Many of the above topics are not visible from outside a boardroom. Nor can they be, for the most part, regulated. But they all contribute to the quality of the board-management relationship, board decision-making, and whether the organization is well governed.

The Board’s Right to Know and Red Flags To Avoid When You Don’t

I was called into the Chairman’s office. I received a message on my voicemail from his assistant saying the meeting was urgent. The company was splashed all over the newspapers because of misstep after misstep. People were saying the board was asleep at the switch.

The Chairman shrugged when I met him and simply said, “We missed it.” (Again.) Part of my job was to interview each director and find out why, and produce a report to the full board and regulator. I had a month to do it. The Chair’s office would book any plane flights I needed.

This scenario – my assessing a board – has repeated itself in situations ranging from fraud, stock option backdating, bribery, property destruction and death. When a board “misses it,” it’s rarely because they were not complying with rules or laws. They were. The reason is what goes wrong inside the boardroom – with relationships and people.

Here are some questions that go beyond the rules and more often than not in problematic boards the answers I receive (and see) is “No,” “I think so,” or “I don’t know.” Ask yourself as you read these questions if you can answer, “Yes” to all of them for the board or boards you are on.

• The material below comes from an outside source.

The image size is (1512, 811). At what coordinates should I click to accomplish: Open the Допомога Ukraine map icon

Does bad news rise in your organization?

This is a favorite question to ask a director. It’s simple but powerful. If you are not getting the real goods, sooner rather than later, consider this a red flag, as you may be the last to know.

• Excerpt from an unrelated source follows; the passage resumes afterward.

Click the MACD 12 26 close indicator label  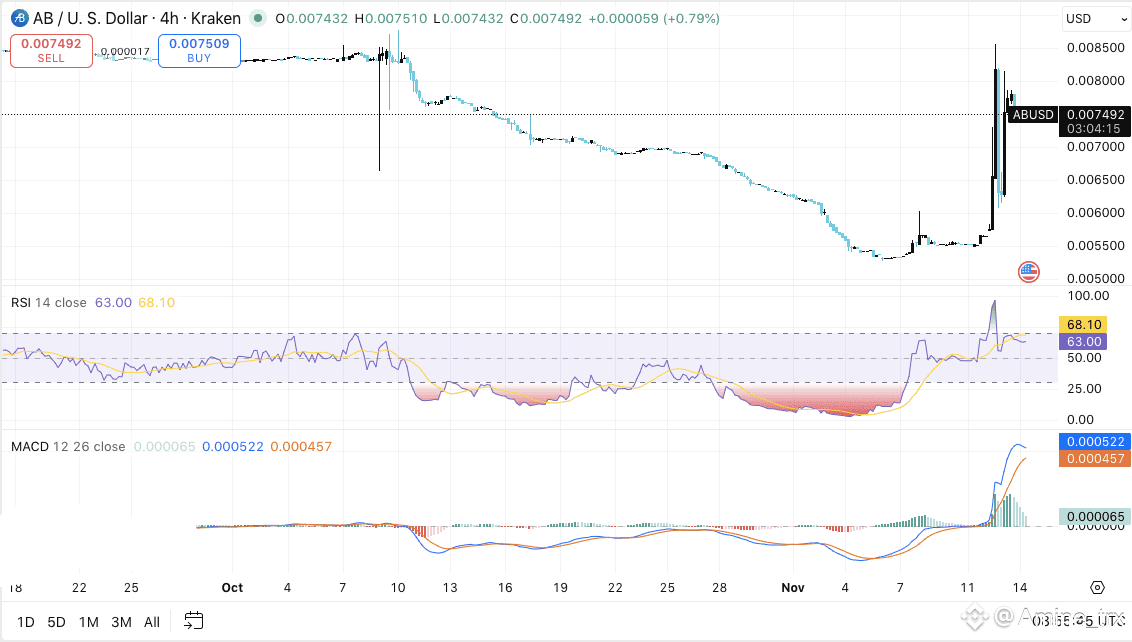click(68, 446)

Do your CEO and CFO have integrity?

Another favorite. If the CEO or CFO holds back, funnels information, manages agendas, is defensive, or plays his or her cards too close to the vest, this is a warning sign.

Do you understand the business and add value?

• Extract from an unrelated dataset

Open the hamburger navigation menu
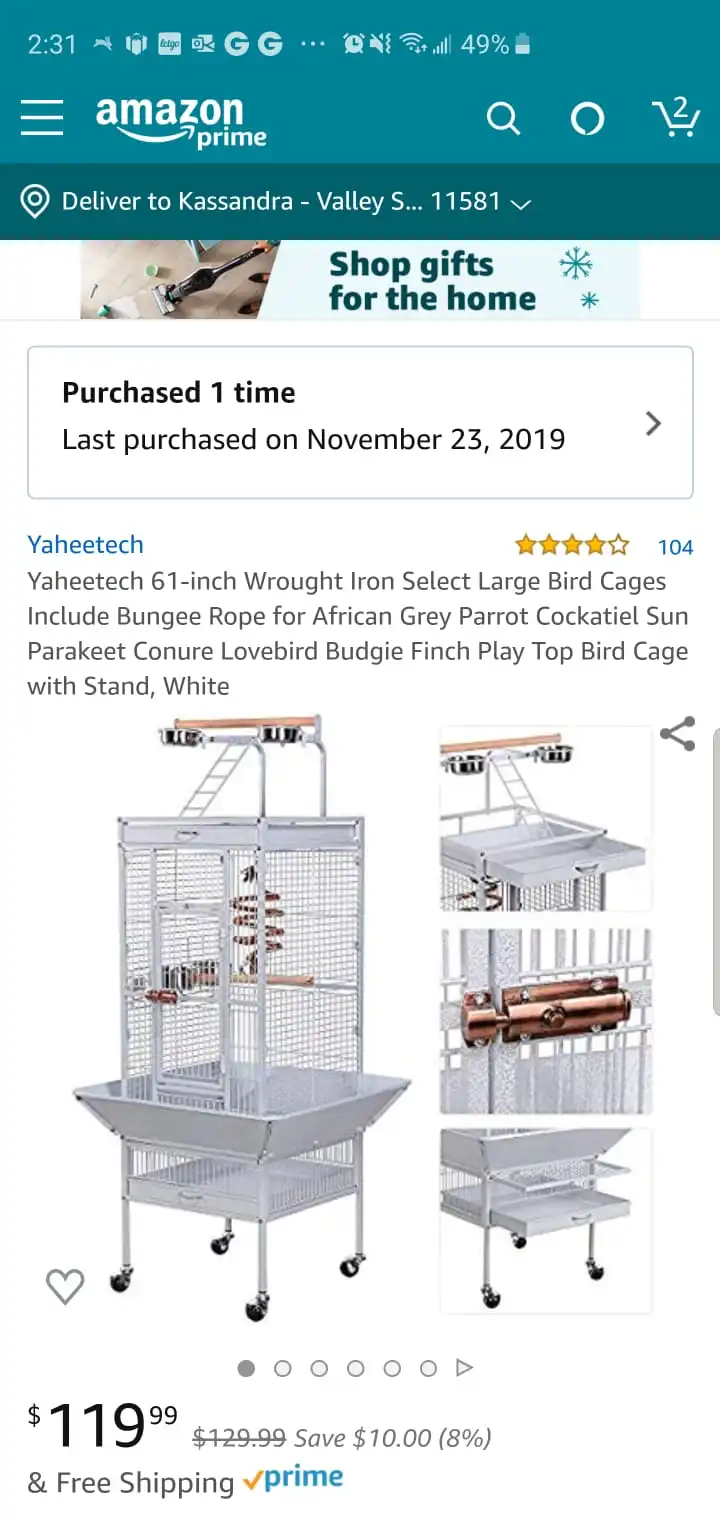 click(x=42, y=118)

If you asked the management team whether you as a director understood their business and added value strategically, what would their response be? What if you asked shareholders? You would be surprised at the answers I get. Frequently there is a disconnect.


Do you know how fraud occurs in your company and industry?

Depending on your local markets and the business you are in, there are tried and true ways to commit fraud that work and are being practiced by your employees and key suppliers. Do you know what they are?

Do you compensate the right behaviors?

You are at the helm as directors. Whatever you compensate, management will do. Ask yourself whether you are rewarding what you intend to reward.

Do you get disconfirming information?

If you get your information only from management, this is a red flag. Use social media, go on unscripted tours, listen in on analyst calls, move a board meeting to a jurisdiction you need to know, and get industry presentations on your competition.

Do you get exposure to key business lines and assurance functions?

Bring these people into the boardroom, with no PowerPoint slides. See how they think on their feet. It is good for succession planning, and is an excellent source of information.

Do you get good advice and stay current?

Don’t let management pre-select advisors. Bring tailored education into the boardroom and stay on top of emerging developments. Get the information you need to do your job.

Do you meet with shareholders – apart from management?

Ten years ago I had to ask CEOs to leave the room when independent directors met separately. Now I am doing so when directors meet with shareholders. Meet with key shareholders regularly. Listen to them. Don’t let lawyers interfere.

I brought the Chairman of the Hershey Company, James Nevels, into my corporate governance class that I taught at Harvard this past summer. We talked about people and relationships, but what Jim also said was how important the Board chair position is to create the climate and environment for the above questions and practices to occur. Jim has a saying he uses to focus his fellow directors – “We need all hands on deck for this one” – for a key decision, and makes sure each director brings their “A” game all the time. He goes around the table and he speaks last.

You need to bring your skills forward as a director. Every director slot matters now more than ever.